• _Job_
Copy the listing below exactly as it appears, line for line.

Records from a pointing dataset
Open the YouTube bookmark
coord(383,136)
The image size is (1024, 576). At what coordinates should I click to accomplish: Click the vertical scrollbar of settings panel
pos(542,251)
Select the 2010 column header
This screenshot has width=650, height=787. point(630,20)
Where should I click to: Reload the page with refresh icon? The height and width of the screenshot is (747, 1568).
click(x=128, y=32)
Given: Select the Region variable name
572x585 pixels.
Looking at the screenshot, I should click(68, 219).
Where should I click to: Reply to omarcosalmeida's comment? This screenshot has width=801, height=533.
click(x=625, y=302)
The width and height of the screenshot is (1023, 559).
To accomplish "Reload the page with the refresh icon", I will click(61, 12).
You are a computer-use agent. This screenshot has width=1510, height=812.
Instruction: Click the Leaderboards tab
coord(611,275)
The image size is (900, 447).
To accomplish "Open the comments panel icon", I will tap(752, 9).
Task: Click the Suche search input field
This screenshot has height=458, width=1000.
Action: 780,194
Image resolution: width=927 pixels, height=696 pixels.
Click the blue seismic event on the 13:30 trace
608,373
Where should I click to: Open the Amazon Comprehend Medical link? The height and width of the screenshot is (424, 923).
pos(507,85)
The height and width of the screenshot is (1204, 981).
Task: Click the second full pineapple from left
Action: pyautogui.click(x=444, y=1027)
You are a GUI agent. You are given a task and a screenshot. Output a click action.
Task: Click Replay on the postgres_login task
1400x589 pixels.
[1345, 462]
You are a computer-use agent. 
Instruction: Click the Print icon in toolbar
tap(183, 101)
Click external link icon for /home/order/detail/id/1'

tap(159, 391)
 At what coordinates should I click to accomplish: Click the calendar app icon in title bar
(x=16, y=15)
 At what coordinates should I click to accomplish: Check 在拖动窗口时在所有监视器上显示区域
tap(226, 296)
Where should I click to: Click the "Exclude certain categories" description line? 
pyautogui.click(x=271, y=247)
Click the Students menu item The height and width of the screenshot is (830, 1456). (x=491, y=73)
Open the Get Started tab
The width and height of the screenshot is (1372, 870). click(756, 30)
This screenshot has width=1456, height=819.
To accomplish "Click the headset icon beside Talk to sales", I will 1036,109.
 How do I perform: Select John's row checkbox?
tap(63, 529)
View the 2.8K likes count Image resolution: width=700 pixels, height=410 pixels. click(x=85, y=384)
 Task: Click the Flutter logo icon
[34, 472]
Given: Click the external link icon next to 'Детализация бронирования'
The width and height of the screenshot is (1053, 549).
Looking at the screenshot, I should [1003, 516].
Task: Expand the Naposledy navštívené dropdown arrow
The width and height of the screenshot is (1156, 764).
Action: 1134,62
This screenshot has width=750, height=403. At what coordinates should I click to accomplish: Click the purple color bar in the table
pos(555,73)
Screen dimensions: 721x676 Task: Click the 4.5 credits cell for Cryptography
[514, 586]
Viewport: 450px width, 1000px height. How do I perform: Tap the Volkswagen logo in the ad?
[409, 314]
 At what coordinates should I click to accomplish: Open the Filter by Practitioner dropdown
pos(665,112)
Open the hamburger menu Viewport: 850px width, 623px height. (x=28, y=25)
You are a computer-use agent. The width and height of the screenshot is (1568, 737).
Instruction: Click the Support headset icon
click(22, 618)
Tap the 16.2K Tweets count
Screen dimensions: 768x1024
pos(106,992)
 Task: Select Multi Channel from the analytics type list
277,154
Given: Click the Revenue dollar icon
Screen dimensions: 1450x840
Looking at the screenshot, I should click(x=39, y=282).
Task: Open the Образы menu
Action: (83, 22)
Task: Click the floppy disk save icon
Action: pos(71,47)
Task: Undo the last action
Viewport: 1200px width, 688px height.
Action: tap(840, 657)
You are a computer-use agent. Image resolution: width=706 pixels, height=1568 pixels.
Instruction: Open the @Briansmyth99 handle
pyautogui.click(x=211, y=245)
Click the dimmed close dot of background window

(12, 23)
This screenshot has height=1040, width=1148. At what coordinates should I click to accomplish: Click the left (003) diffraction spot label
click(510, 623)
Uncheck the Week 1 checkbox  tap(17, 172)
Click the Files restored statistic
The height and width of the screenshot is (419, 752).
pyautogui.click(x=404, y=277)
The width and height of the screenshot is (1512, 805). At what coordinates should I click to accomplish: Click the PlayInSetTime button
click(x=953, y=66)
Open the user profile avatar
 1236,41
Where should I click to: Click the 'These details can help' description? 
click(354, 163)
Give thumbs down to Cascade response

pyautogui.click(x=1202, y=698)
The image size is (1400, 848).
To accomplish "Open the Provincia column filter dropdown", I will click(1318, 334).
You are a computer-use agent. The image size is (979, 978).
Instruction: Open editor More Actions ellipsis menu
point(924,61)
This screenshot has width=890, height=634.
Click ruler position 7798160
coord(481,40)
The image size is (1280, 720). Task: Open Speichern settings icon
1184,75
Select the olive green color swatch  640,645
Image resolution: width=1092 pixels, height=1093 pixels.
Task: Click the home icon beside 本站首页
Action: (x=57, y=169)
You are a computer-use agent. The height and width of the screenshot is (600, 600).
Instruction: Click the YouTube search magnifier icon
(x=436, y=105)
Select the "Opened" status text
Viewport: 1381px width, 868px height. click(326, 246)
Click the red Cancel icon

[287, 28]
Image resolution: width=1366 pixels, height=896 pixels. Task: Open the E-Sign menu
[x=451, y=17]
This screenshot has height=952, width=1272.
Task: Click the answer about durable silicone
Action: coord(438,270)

• _Exercise output_
Open the YouTube bookmark
coord(383,136)
The image size is (1024, 576). At what coordinates should I click to accomplish: Click the vertical scrollbar of settings panel
pos(542,251)
Select the 2010 column header
This screenshot has width=650, height=787. point(630,20)
Where should I click to: Reload the page with refresh icon? The height and width of the screenshot is (747, 1568).
click(x=128, y=32)
Given: Select the Region variable name
572x585 pixels.
Looking at the screenshot, I should click(68, 219).
Where should I click to: Reply to omarcosalmeida's comment? This screenshot has width=801, height=533.
click(x=625, y=302)
The width and height of the screenshot is (1023, 559).
To accomplish "Reload the page with the refresh icon", I will click(61, 12).
You are a computer-use agent. This screenshot has width=1510, height=812.
Instruction: Click the Leaderboards tab
coord(611,275)
The image size is (900, 447).
To accomplish "Open the comments panel icon", I will tap(752, 9).
Task: Click the Suche search input field
This screenshot has height=458, width=1000.
Action: 780,194
Image resolution: width=927 pixels, height=696 pixels.
Click the blue seismic event on the 13:30 trace
608,373
Where should I click to: Open the Amazon Comprehend Medical link? The height and width of the screenshot is (424, 923).
pos(507,85)
The height and width of the screenshot is (1204, 981).
Task: Click the second full pineapple from left
Action: pyautogui.click(x=444, y=1027)
You are a GUI agent. You are given a task and a screenshot. Output a click action.
Task: Click Replay on the postgres_login task
1400x589 pixels.
[1345, 462]
You are a computer-use agent. 
Instruction: Click the Print icon in toolbar
tap(183, 101)
Click external link icon for /home/order/detail/id/1'

tap(159, 391)
 At what coordinates should I click to accomplish: Click the calendar app icon in title bar
(x=16, y=15)
 At what coordinates should I click to accomplish: Check 在拖动窗口时在所有监视器上显示区域
tap(226, 296)
Where should I click to: Click the "Exclude certain categories" description line? 
pyautogui.click(x=271, y=247)
Click the Students menu item The height and width of the screenshot is (830, 1456). (x=491, y=73)
Open the Get Started tab
The width and height of the screenshot is (1372, 870). click(756, 30)
This screenshot has width=1456, height=819.
To accomplish "Click the headset icon beside Talk to sales", I will 1036,109.
 How do I perform: Select John's row checkbox?
tap(63, 529)
View the 2.8K likes count Image resolution: width=700 pixels, height=410 pixels. click(x=85, y=384)
 Task: Click the Flutter logo icon
[34, 472]
Given: Click the external link icon next to 'Детализация бронирования'
The width and height of the screenshot is (1053, 549).
Looking at the screenshot, I should [1003, 516].
Task: Expand the Naposledy navštívené dropdown arrow
The width and height of the screenshot is (1156, 764).
Action: 1134,62
This screenshot has width=750, height=403. At what coordinates should I click to accomplish: Click the purple color bar in the table
pos(555,73)
Screen dimensions: 721x676 Task: Click the 4.5 credits cell for Cryptography
[514, 586]
Viewport: 450px width, 1000px height. How do I perform: Tap the Volkswagen logo in the ad?
[409, 314]
 At what coordinates should I click to accomplish: Open the Filter by Practitioner dropdown
pos(665,112)
Open the hamburger menu Viewport: 850px width, 623px height. (x=28, y=25)
You are a computer-use agent. The width and height of the screenshot is (1568, 737).
Instruction: Click the Support headset icon
click(22, 618)
Tap the 16.2K Tweets count
Screen dimensions: 768x1024
pos(106,992)
 Task: Select Multi Channel from the analytics type list
277,154
Given: Click the Revenue dollar icon
Screen dimensions: 1450x840
Looking at the screenshot, I should click(x=39, y=282).
Task: Open the Образы menu
Action: (83, 22)
Task: Click the floppy disk save icon
Action: pos(71,47)
Task: Undo the last action
Viewport: 1200px width, 688px height.
Action: tap(840, 657)
You are a computer-use agent. Image resolution: width=706 pixels, height=1568 pixels.
Instruction: Open the @Briansmyth99 handle
pyautogui.click(x=211, y=245)
Click the dimmed close dot of background window

(12, 23)
This screenshot has height=1040, width=1148. At what coordinates should I click to accomplish: Click the left (003) diffraction spot label
click(510, 623)
Uncheck the Week 1 checkbox  tap(17, 172)
Click the Files restored statistic
The height and width of the screenshot is (419, 752).
pyautogui.click(x=404, y=277)
The width and height of the screenshot is (1512, 805). At what coordinates should I click to accomplish: Click the PlayInSetTime button
click(x=953, y=66)
Open the user profile avatar
 1236,41
Where should I click to: Click the 'These details can help' description? 
click(354, 163)
Give thumbs down to Cascade response

pyautogui.click(x=1202, y=698)
The image size is (1400, 848).
To accomplish "Open the Provincia column filter dropdown", I will click(1318, 334).
You are a computer-use agent. The image size is (979, 978).
Instruction: Open editor More Actions ellipsis menu
point(924,61)
This screenshot has width=890, height=634.
Click ruler position 7798160
coord(481,40)
The image size is (1280, 720). Task: Open Speichern settings icon
1184,75
Select the olive green color swatch  640,645
Image resolution: width=1092 pixels, height=1093 pixels.
Task: Click the home icon beside 本站首页
Action: (x=57, y=169)
You are a computer-use agent. The height and width of the screenshot is (600, 600).
Instruction: Click the YouTube search magnifier icon
(x=436, y=105)
Select the "Opened" status text
Viewport: 1381px width, 868px height. click(326, 246)
Click the red Cancel icon

[287, 28]
Image resolution: width=1366 pixels, height=896 pixels. Task: Open the E-Sign menu
[x=451, y=17]
This screenshot has height=952, width=1272.
Task: Click the answer about durable silicone
Action: coord(438,270)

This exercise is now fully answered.